I usually allow myself to journey from slumber to the land of the living at a slow pace each morning. Not having to jump out of bed at the command of an alarm clock is another joy in my life. Usually, at this quiet time, I get inspiration for what I will blog for that day. Today was an idea that made me grin like a Cheshire cat.
I don’t know if you noticed, but a couple of days ago, I finally got around to posting a copyright notice on my site. It’s the usual legalese. I confess I plagiarized it from another blogger and changed the name to protect the innocent. But I got to thinking. What if we had copyright notices directed at specific audiences? What would they look and sound like?
Enjoy the few alternatives that I dreamed up. This is really fun!
Redneck Copyright Notice:
Ya’ll listen up! Try stealin’ these here words, and you varmints will be SQUARSHED! My shotgun is pointin’ at your scrawny arsh!
The Surfer Copyright Notice:
Hey, dude! Hang ten on my words and I’ll be AMPED. A beach bum like that will get a BEAT DOWN. Don’t mess with this BIG KAHUNA. Stealin’ is BOGUS, man.
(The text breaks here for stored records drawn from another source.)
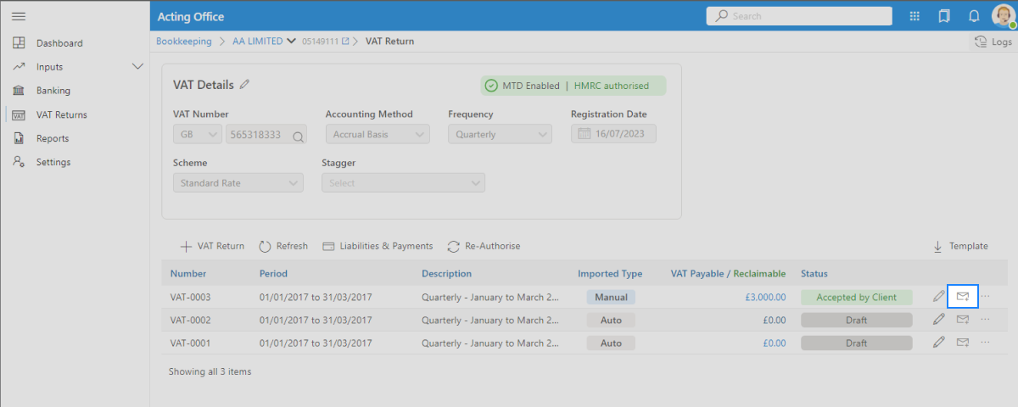Viewport: 1018px width, 407px height.
Task: Open the Accounting Method dropdown
Action: tap(378, 134)
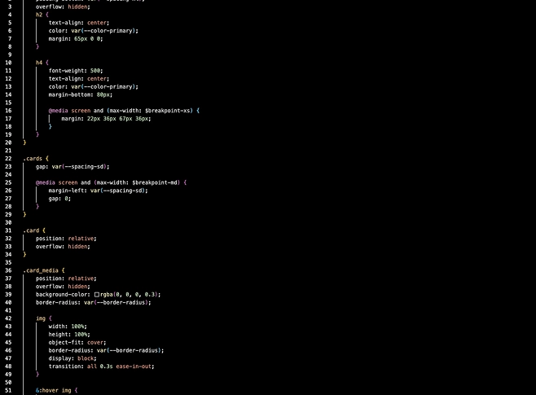This screenshot has height=395, width=536.
Task: Place cursor on the h4 selector
Action: click(x=38, y=62)
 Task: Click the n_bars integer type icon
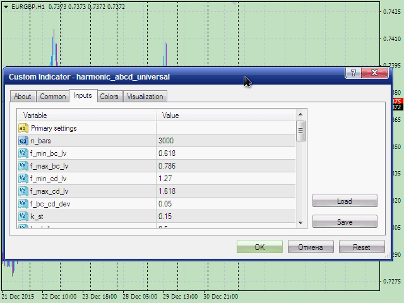point(23,141)
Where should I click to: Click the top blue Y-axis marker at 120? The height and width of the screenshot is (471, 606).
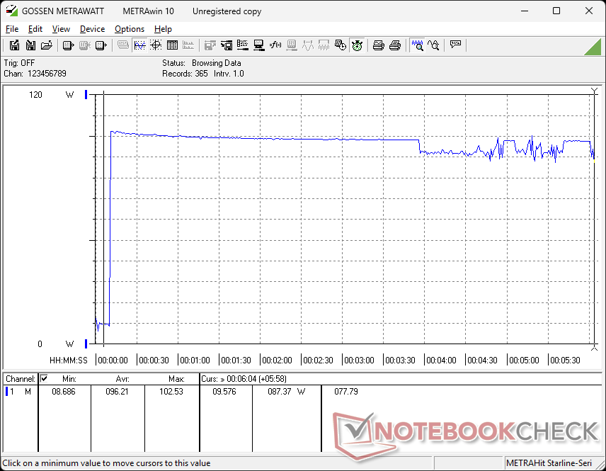[86, 94]
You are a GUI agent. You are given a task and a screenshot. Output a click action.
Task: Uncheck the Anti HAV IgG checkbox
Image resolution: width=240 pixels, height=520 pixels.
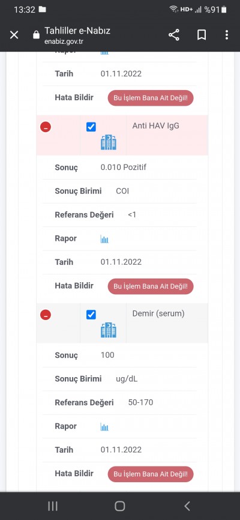click(91, 127)
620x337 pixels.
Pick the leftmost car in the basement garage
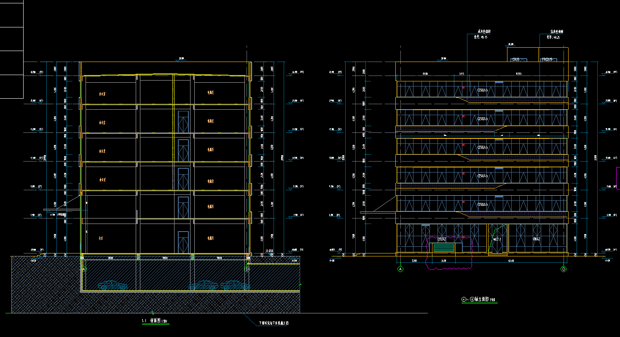[x=113, y=286]
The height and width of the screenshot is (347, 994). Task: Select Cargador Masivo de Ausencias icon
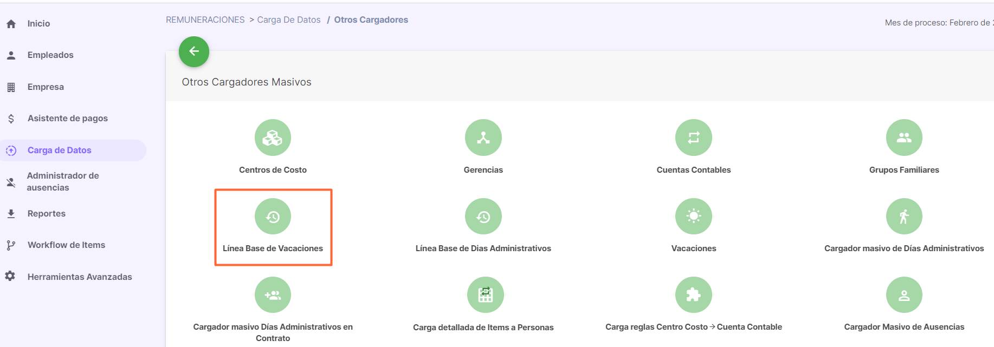(904, 295)
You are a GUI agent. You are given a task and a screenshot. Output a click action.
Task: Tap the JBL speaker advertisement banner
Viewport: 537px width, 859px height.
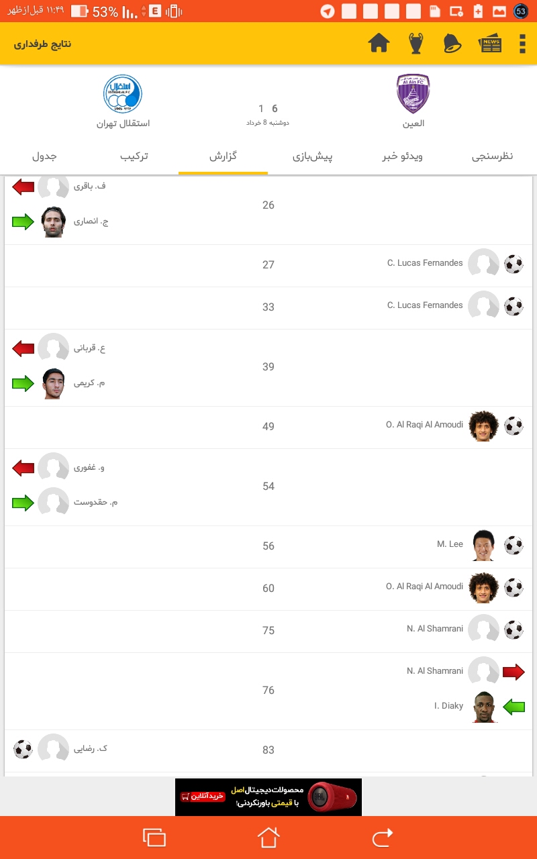pyautogui.click(x=269, y=797)
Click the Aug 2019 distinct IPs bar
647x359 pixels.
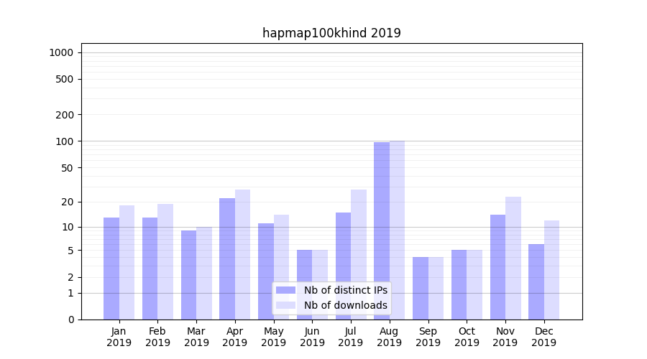381,230
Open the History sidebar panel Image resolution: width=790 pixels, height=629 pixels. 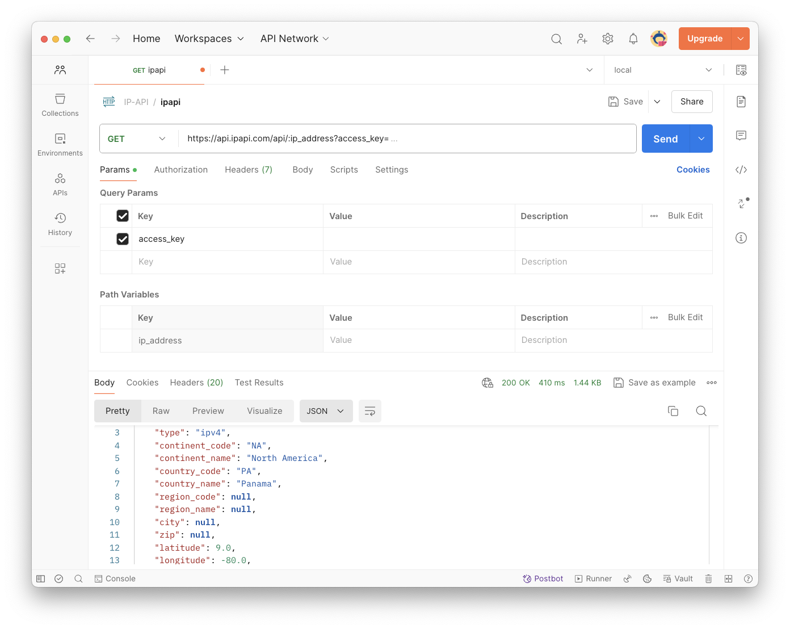click(60, 224)
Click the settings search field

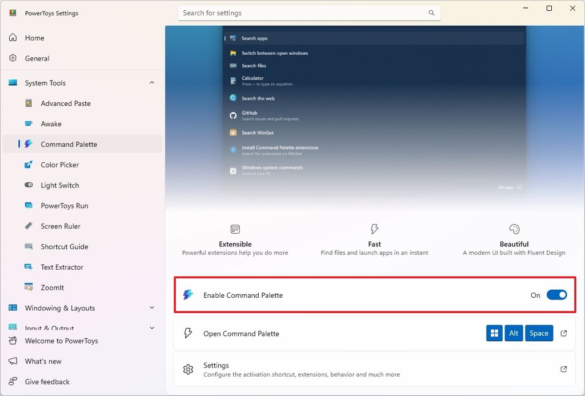point(308,13)
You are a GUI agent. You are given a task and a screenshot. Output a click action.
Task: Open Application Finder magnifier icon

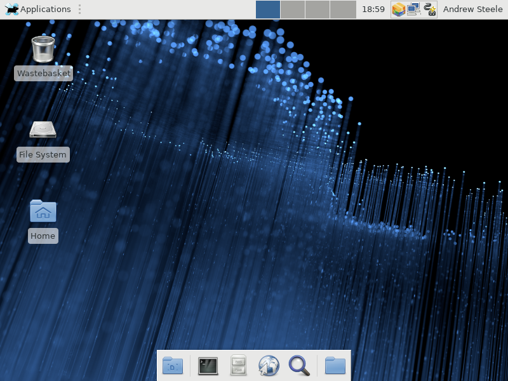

Shakespearean Copyright Notice:
Out, out, ye who would steal these lines! Thou art an ill-bred gudgeon! Take thee away to the magistrate! Then off with your head!
Rolling Stones Copyright Notice
Hey, you! Get off of my tales! Hey, you! Get of my poems! Hey, you! Get off of my verse! Don’t come around ‘cause I’ll come crashing you down!